**Provided text:**
So my wife has been preparing the curriculum for next year. Tonya is one of those (few, I suspect) people who works best when she knows exactly what lesson she will be teaching on any given day, for a year in advance. I was skeptical of this approach at first, but seeing how well it worked out this year, I'm now on board with whatever Tonya wants to do.
Well, as she's been preparing the lessons, she's been getting out big stacks of books and leaving them out. After all, she needs to read through them next to the computer as she's putting together next year's lesson plans. She knows, "Ok, I'm planning 36 weeks, and we're doing History three times a week, so I have to break this book up into 108 roughly-equivalent lessons.
I have no expectation that other homeschoolers do it this way, by the way. If I were the primary parent-teacher, I'd be using a much more, ahem... unstructured approach.
Which means I'd basically be winging it. But then, compared to Tonya, everyone is winging it. :-)
So the Second Grade science books are just sitting out (earth science and astronomy), and the second grade history (Medieval times) and literature (medieval literature) books are just sitting out, and the second grade math books have made an occasional appearance in the stack by the computer.
Now, the Pillowfight Fairy isn't dumb: she knows what these books are for. And she's curious. What kind of stuff are they going to inflict on me next year? So periodically she wanders over here and rifles through the pile, and pulls books out that look interesting to her. Then she drags them over to the sofa, gets comfy, and starts reading.

**Goal:** Write the next part of the post about planning next year's homeschool lessons, starting right after its last sentence.

Raw records
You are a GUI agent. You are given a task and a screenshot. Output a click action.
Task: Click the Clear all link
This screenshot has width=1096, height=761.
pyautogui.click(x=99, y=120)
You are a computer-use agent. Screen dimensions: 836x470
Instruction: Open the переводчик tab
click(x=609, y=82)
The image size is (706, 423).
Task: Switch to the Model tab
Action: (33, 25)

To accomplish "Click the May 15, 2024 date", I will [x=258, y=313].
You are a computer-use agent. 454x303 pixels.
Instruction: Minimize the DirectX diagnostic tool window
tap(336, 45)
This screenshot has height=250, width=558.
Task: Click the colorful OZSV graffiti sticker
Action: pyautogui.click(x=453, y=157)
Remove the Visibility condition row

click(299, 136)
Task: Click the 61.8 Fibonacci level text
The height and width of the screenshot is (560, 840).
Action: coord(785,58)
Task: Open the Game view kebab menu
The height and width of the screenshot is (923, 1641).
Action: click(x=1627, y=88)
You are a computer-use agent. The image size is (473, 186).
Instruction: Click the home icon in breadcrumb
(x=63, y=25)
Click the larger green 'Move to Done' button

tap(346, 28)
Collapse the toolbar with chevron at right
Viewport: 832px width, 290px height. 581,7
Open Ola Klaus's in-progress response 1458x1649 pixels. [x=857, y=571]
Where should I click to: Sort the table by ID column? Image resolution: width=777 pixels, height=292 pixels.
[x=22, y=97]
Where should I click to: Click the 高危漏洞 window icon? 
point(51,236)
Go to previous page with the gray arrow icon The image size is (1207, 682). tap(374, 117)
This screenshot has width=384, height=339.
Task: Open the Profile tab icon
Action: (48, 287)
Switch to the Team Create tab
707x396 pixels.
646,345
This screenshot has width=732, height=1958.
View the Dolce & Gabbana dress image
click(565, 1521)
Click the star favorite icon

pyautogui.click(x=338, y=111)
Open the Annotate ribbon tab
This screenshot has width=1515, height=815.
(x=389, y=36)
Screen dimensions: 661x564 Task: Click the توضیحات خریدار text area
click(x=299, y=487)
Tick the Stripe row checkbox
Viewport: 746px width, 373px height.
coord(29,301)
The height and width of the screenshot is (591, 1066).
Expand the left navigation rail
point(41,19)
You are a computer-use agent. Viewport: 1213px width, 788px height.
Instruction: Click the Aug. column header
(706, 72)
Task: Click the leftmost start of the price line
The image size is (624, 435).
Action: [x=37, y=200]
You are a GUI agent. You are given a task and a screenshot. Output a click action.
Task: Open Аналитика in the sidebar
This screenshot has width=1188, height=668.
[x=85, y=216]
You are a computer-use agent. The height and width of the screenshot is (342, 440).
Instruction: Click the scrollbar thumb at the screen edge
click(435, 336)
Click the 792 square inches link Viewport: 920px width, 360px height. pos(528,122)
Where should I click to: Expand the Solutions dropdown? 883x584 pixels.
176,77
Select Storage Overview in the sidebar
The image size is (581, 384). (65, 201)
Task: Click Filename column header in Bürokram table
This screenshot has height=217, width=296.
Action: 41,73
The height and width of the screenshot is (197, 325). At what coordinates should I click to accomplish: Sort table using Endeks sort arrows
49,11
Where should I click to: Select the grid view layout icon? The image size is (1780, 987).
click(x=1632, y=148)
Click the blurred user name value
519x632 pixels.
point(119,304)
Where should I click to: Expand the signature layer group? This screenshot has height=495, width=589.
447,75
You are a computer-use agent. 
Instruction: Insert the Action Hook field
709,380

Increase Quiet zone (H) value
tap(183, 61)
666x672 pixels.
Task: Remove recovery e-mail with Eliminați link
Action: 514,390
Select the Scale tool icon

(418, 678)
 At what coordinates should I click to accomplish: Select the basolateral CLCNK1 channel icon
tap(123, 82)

**Response for this exercise:**
This is mildly upsetting to Tonya's orderly, clock-like universal worldview. She's reading all the curriculum early! She's already going to know it by the time I teach it to her! Of course, Tonya doesn't discourage this in any way; for one thing, it makes us parents proud as punch to see the Fairy reading about Shakespeare on her own (even if it is just in a comic-book format), or flipping through her new math text to see the amazing things she'll be able to do by the end of next year, or reading through her books about space and earth science.
So how much of this free-reading of hers is actually penetrating? Well, just the other day I caught her making some spontaneous drawings:
As you can see, the Fairy subscribes to the No-Matter-What-They-Say-Pluto-Is-Still-A-Planet school of thought. But she's picked up about both the Asteroid belt and the Kuiper belt, so I'm pretty impressed.
I mean, heck--she even got the colors of the planets more or less right.
Then I got a peek at this beauty, and I asked her to explain it for me:
Here's her answer, somewhat paraphrased: "This is Saturn. First, there was a collision that happened on a moon. Then [pointing at the second picture] the moon broke apart into lots of little pieces. Then [third picture] all the pieces started going around and around Saturn, and then they turned into a ring."
Now, the fun thing about this explanation--aside from being an accurate description of our best understanding of how the rings of Saturn formed--is that we never told her any of that! She picked that up entirely by reading the books that we just left lying around as we were planning her schoolwork for next year. She was curious about all these books with the pretty covers, picked one up at random, started reading through it, and--almost by accident--has educated herself about the structure and origin of the Solar System and the stuff therein.
Anyway, at this point she flipped over the paper and revealed that she'd already diagrammed the formation of the ring around Uranus, which she has informed us is her favorite planet.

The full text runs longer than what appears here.